We have two boys, Miles, our older son, and Cal, our younger son. Cal was very involved in theater, taught swim lessons, was very social, and had lots of friends. He lived large, and part of living large was his emotions. During the COVID epidemic, things got a little out of control. We all leaned in together as a family and got to a pretty good place before he went off to the University of Hawaii. He had a good first semester. When he came home for the holiday break in December, we were looking forward to catching up. On Monday morning, we found him unresponsive. We called 911 and did CPR. Jennifer found a small bag with a couple of blue pills next to him. She showed them to the sheriff's deputy, who said they looked like oxycodone but were most likely fentanyl. He added, "If you're the praying type, you should start praying." Cal was taken to the hospital, but we couldn't bring him home. We found in Cal's browsing history that the day before he bought the pill, he had asked online what a safe dose for his weight was and how it would interact with his anxiety medicine. He definitely did not have a dependency or substance use disorder, which I mention not to make Cal seem better or his death matter more, but to emphasize that there may not be signs and that you don't have to be down the road of dependency or addiction to suffer a fate like Cal's in the age of fentanyl.
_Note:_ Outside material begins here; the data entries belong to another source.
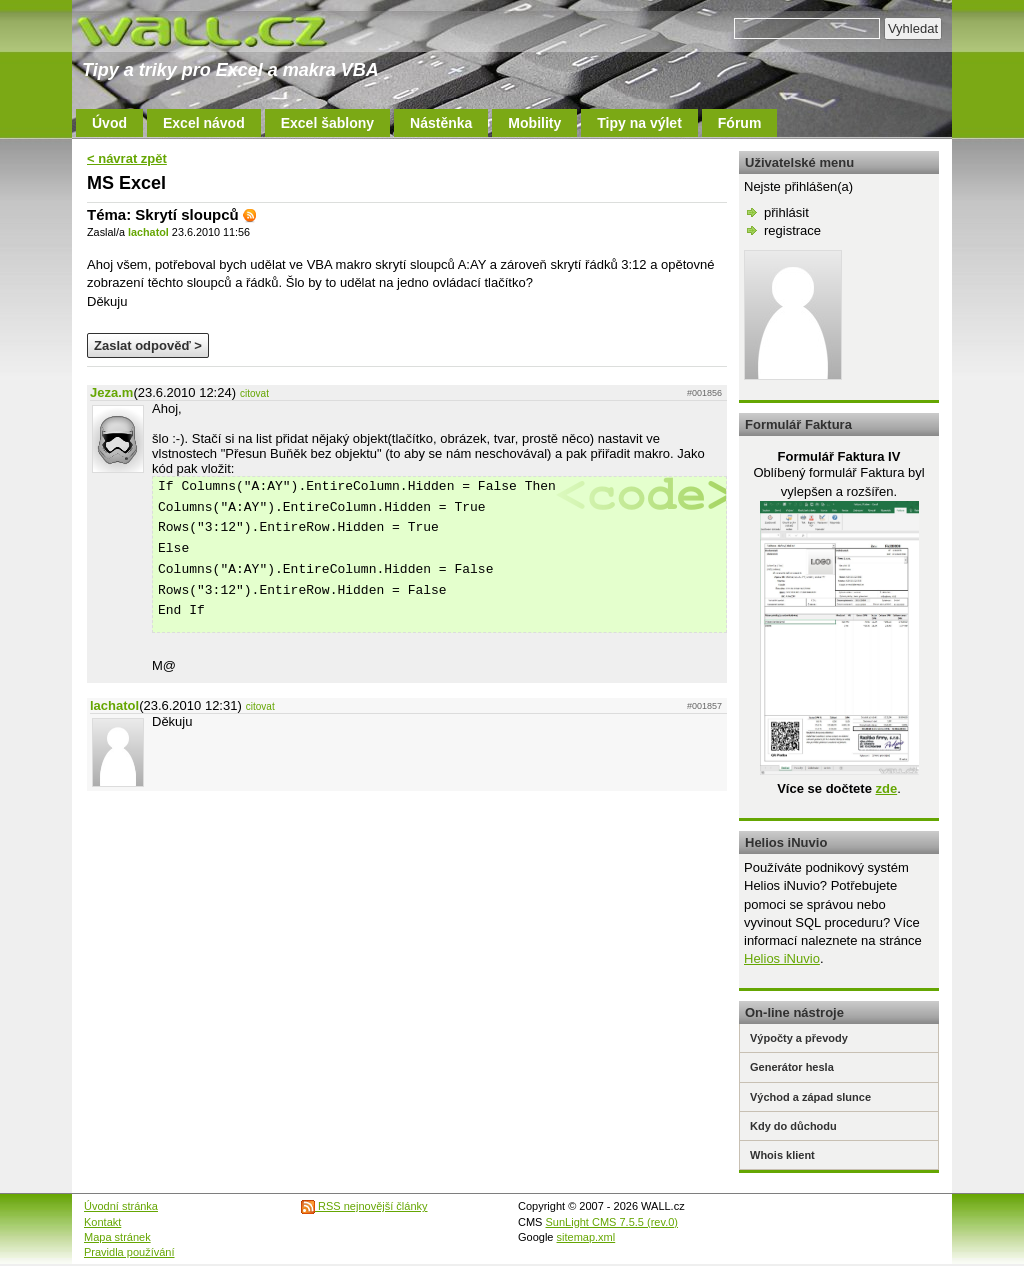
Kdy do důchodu (793, 1126)
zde (886, 788)
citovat (254, 393)
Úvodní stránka (121, 1206)
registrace (792, 230)
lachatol (148, 232)
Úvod (109, 123)
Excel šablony (327, 123)
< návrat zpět (127, 158)
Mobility (534, 123)
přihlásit (786, 212)
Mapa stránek (117, 1237)
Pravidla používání (129, 1252)
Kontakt (102, 1222)
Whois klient (782, 1155)
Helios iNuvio (782, 958)
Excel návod (204, 123)
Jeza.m (111, 392)
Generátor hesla (792, 1067)
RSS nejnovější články (364, 1206)
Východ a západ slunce (810, 1097)
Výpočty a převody (799, 1038)
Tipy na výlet (639, 123)
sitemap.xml (586, 1237)
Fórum (740, 123)
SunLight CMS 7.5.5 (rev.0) (612, 1222)
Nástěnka (441, 123)
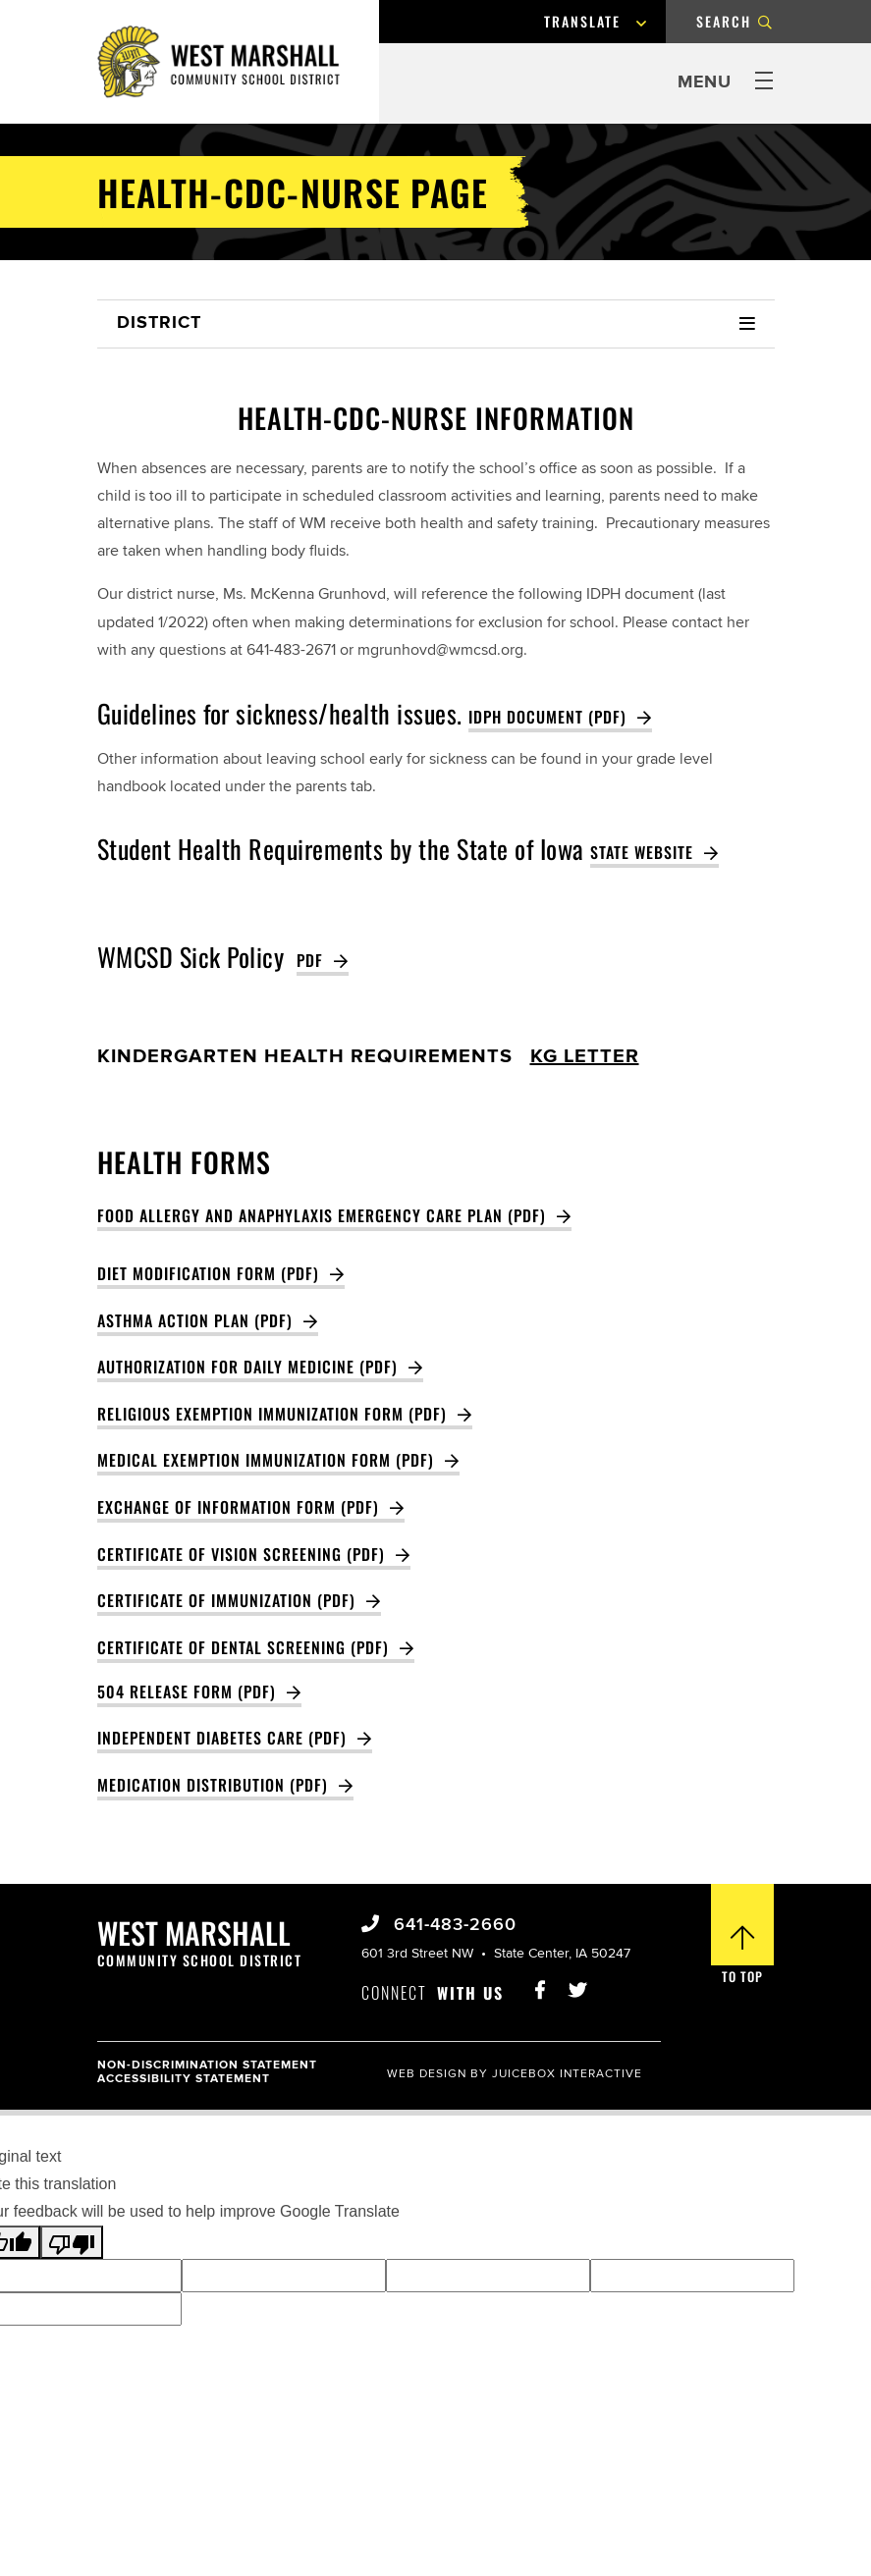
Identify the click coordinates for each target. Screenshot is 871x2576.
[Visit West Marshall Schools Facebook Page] (539, 1985)
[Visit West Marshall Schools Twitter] (577, 1985)
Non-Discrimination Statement (207, 2065)
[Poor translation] (71, 2242)
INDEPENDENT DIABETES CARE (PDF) (222, 1737)
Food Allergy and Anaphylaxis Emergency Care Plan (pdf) (321, 1215)
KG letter (584, 1057)
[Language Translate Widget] (602, 22)
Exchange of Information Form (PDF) (238, 1507)
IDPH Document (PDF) (547, 716)
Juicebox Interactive (567, 2073)
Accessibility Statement (183, 2078)
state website (641, 852)
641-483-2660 (452, 1925)
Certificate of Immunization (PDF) (226, 1600)
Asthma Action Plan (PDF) (195, 1320)
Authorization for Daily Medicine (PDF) (247, 1366)
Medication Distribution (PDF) (212, 1785)
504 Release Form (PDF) (186, 1691)
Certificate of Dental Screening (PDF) (243, 1647)
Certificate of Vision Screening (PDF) (241, 1554)
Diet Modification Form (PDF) (208, 1273)
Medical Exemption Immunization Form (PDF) (265, 1460)
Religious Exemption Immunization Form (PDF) (272, 1413)
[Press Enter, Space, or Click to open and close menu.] (726, 83)
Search (723, 21)
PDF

This generation is very familiar with prescription meds. Born in the late '90s or early 2000s, they likely had classmates taking medication for learning differences, anxiety, sports injuries, etc. Pills are everywhere in movies, pop culture, and commercials—a pill for every ill. The counterfeit pills on the market today are very difficult to distinguish from real prescription pills. They're made in pill presses with dyes and stamps that produce pills looking like real Xanax or Percocet. The most commonly counterfeited pill is stamped with an "M" on one side and "30" on the other. They're cheap to make, costing cents, and sold for $10, $15, or $20, made for 50 cents but potentially lethal. The US Drug Enforcement Agency tells us that 60% of counterfeit pills contain potentially lethal doses of fentanyl. Many of the pills people encounter on social media or through a dealer are not what they think. They haven't been prescribed by a doctor or dispensed by a pharmacy; they're fake and deadly.
We lost 108,000 people to overdose last year, and that's just fatalities. There are many nonfatal overdoses too. Years ago, if someone was using heroin, it would likely be far into their use before they could overdose. Now, you can overdose with your first pill. The drug landscape now is less like a pathway and more like a minefield. Your first, second, or third step could be your last because you don't know what's in those substances.
Jules was about to enter her junior year. She didn't make it; she passed away a few months before her 16th birthday. Instead of a sweet 16, I had to have a birthday vigil for my daughter. They're so impressionable. We live in a social media world, and this horrific event with my daughter showed me how prevalent and easily accessible these things can become through social media. I thought I was checking all bases by having conversations with my children, but my daughter was still persuaded.
I was 15 years old and curious about substances, but I didn't learn about them through formal sources. I experimented without guidance, faced challenges and consequences, and when I recovered, I realized many other teens were in the same situation—without information and guidance. For effective drug education, adults need education too. Parents need to understand the best approach to their teens is from curiosity and understanding, creating a safe space for them.